Konu globalden açılınca, Beşiktaş’ın Avrupa’daki kupa hedefini konuşmak gerek. Bu hedefe ulaşmak için neler yapacaksınız? Planlarınız nedir?

Şampiyonlar Ligi’nde tabiki ilk 10 takım, 8 takım çok zorlu bir hedef. Çünkü bunların bir takımın, bütçeleri 600-700 milyon avrolar civarında. Biz bu sene futbol bütçesi olarak herhalde 180-200 milyon avro civarında bütçe yaptık. Onlar müthiş gelirler elde ediyorlar. Bizim açımızdan bunların seviyesine girebilmek için, demin de söylediğim gibi biraz globalleşmemiz, büyümemiz lazım. Avrupa Ligi’nde bir şansımız var. Bu seneki hedefimiz Şampiyonlar Ligi’nde ilk olarak gruptan çıkmak. Ondan sonra da ilk 8’e kalabilme hedefimiz var. Başarabileceğimizi düşünüyorum. Bu sene çok doğru transferler yaptığımızı, eski takımı da çok bozmadığımızı düşünüyorum. Üstüne koyarak gidiyoruz, üstüne koyarak devam edeceğiz ama bu trendle gidersek 2-3 sene içerisinde arkadan bir kupa getirebileceğimize inanıyorum.

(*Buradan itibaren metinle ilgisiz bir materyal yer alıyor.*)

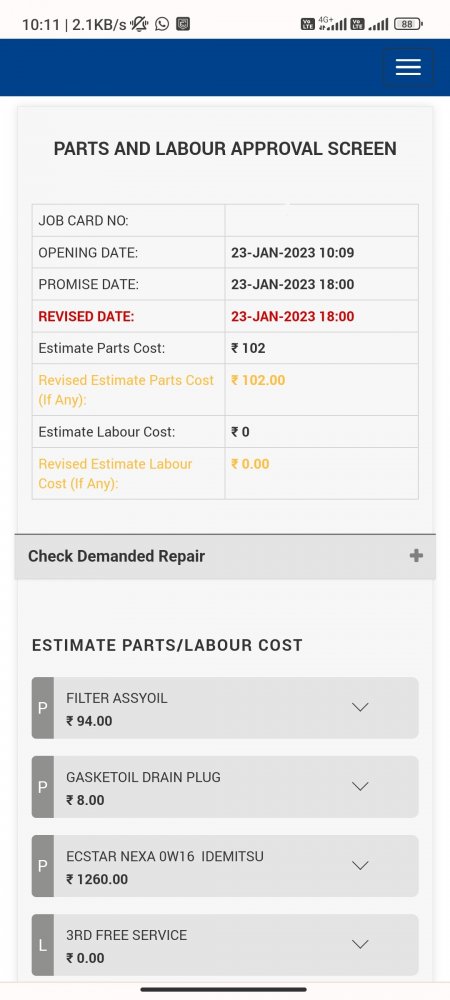Tap the WhatsApp status bar icon

click(x=162, y=24)
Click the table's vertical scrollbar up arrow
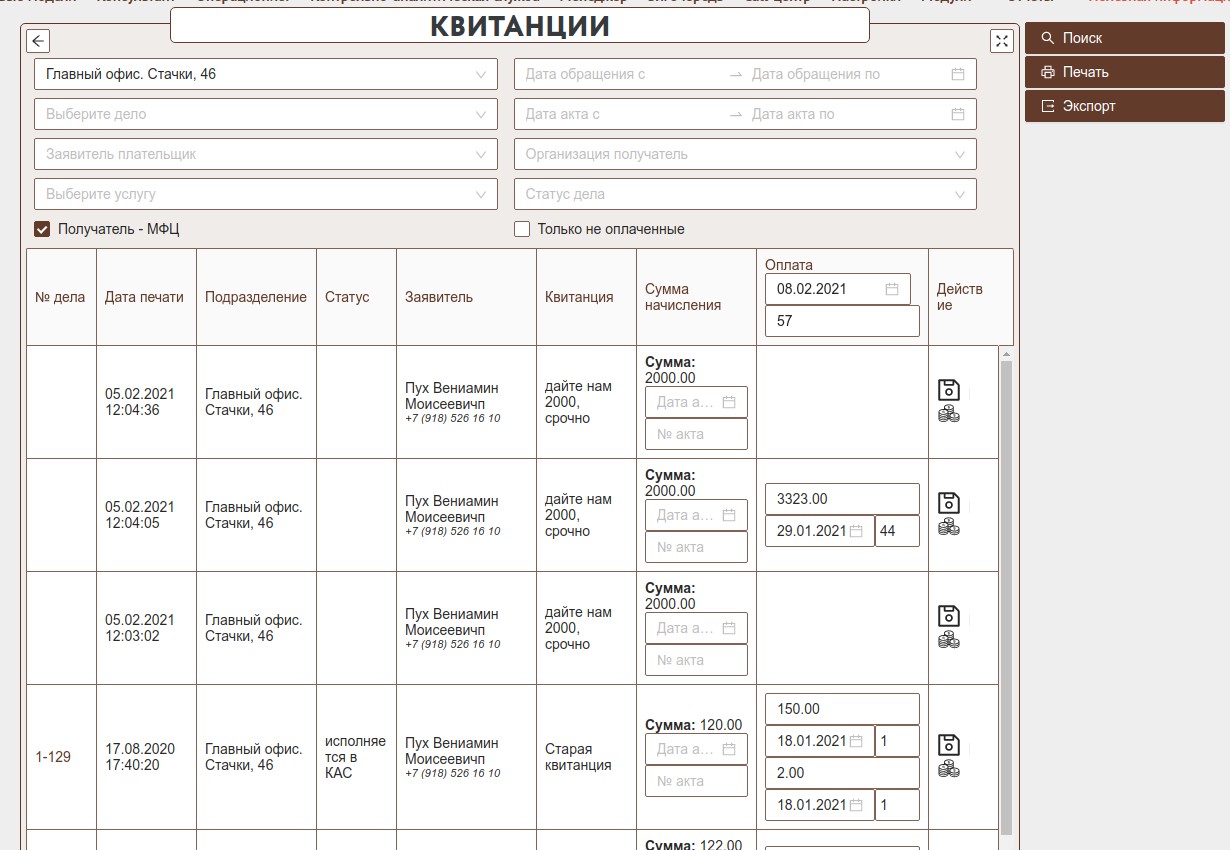This screenshot has height=850, width=1230. [1006, 354]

Fazlasıyla tevazu sahibi olsanız da, dünyanın sayılı kulüplerinden birinin başındasınız. Nasıl bir birşey, nasıl bir his? Bunu hissedebiliyor musunuz?

Artık dünyanın neresine gidersem gideyim, Beşiktaş dediğim zaman tanınan, bilinen, oyuncuları bilinen, çok popüler birşey. Biz de buna iletişim olarak çok çalışıyoruz. Yapmış olduğumuz faaliyetlerle, iletişim faaliyetleriyle dünyanın heryerine ulaşabiliyoruz. Son yapmış olduğumuz “Come to Beşiktaş” dünyada 1 milyarın üzerinde izlendi. Müthiş bir etki yarattı dünyada. Mesele de zaten onu daha fazla artırabilmek. Hem başarı gerekli, hem de iletişim tarafımızı güçlendirdiğimiz zaman daha da iyi yerlere geleceğimize inanıyorum açıkçası.

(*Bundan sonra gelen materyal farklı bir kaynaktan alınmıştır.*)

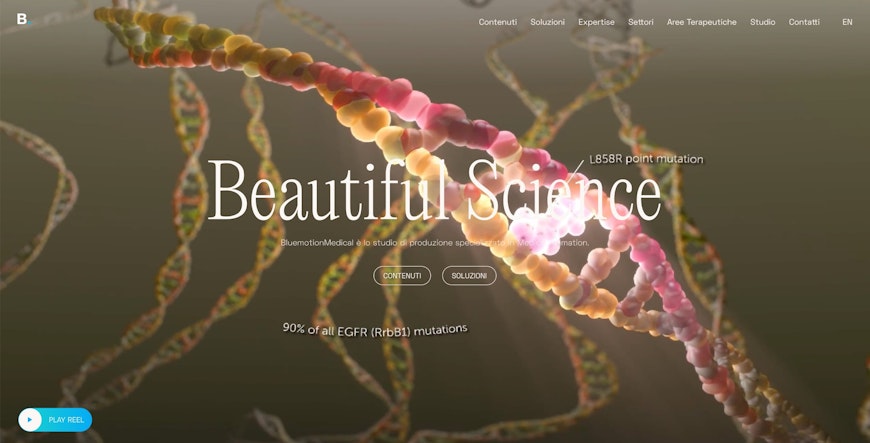Click the PLAY REEL label
The height and width of the screenshot is (443, 870).
66,420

İletişim demişken, gördüğümüz kadarıyla Beşiktaş’ın sponsorlarla iyi ilişkileri var. Sponsor gelirleri yeterli mi? Artırılması adına hedefleriniz neler?

Şu anda Türkiye’nin en büyük sponsorluk gelirlerini biz elde ediyoruz.

Nerelerle çalışıyoruz?

Futbol takımımız Vodafone ile Beko.. Ki bunların dünyaca ünlü marka değerleri de bizim için önemli. Vodafone bizim haricimizde daha evvel Manchester United’ın ana sponsoruydu. Şimdi Beşiktaş’ın ana sponsoru. Beko bizim haricimizde Barcelona’nın sponsoru. Onun için dünyada böyle tanınmış kulüplere sponsorluk yapmış kuruluşlar. Bu sene Coca-Cola bir tek bizde devam ediyor. Kalde’yle efsane sponsorumuz, epeydir devam ediyoruz. Basketbol’da Sampa Japon ile devam ediyoruz. Adidas tabi ki ana sponsorlarımızdan bir tanesi. Bir çok sponsorumuz var ama yeterli mi, değil. Onu dünya seviyesine çıkartabilmek için bir dünya kurgulamak lazım. Dünya için reklam veren şirketlerin Beşiktaş’a reklam alması lazım. Dünya genelinde taraftarınız olursa, tüm dünyada kendini tanıtmak için sponsor oluyor. Türkiye’de taraftarınız olursa sadece, Türkiye’de tanıtmak için sponsor oluyor, o da bütçeleri çok farkettiriyor. Hep örnek veriyorum Manchester United kulübünün sponsoru Chevrolet. Chevrolet’in İngiltere’de araba satmaktan daha fazla, dünyada kendini tanıtmak için United’a sponsor oluyor. Onlar galiba 75 milyon pound ödüyorlar. Bizde Vodafone, Türkiye’nin en büyük forma sponsorluğunu yapıyor, onun 10’da 1i’ değerindedir. Çok fark var aramızda yani. Onun içinde bizim taraftar sayımızı artırıp global marka olmamız lazım.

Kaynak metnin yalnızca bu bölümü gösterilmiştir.